TASK OBJECTIVE – Transcribe exactly the line containing "Open Project Explorer" plus every later line in the data.

Stored data

=== Begin Enclosure ===

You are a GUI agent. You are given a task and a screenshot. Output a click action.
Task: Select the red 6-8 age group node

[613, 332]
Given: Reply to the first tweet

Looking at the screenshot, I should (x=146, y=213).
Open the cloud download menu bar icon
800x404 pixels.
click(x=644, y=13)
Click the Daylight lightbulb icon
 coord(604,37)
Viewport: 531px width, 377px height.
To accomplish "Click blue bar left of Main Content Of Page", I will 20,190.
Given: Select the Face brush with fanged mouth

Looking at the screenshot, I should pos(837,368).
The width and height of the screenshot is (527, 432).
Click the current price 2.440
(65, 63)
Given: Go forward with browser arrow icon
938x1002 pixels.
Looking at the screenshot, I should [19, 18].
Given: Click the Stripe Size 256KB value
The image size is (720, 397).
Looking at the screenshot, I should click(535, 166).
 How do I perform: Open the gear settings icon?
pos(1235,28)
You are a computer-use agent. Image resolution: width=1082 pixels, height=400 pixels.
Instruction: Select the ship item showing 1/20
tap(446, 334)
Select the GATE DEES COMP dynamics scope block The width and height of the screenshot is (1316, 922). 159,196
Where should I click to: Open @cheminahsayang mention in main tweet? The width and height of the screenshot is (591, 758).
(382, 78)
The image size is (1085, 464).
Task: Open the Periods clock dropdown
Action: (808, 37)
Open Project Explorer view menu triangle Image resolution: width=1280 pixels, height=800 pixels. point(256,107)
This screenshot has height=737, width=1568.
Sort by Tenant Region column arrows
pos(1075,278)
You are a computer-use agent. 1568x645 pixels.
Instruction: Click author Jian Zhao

=== End Enclosure ===

RESULT BELOW –
Open Project Explorer view menu triangle Image resolution: width=1280 pixels, height=800 pixels. point(256,107)
This screenshot has height=737, width=1568.
Sort by Tenant Region column arrows
pos(1075,278)
You are a computer-use agent. 1568x645 pixels.
Instruction: Click author Jian Zhao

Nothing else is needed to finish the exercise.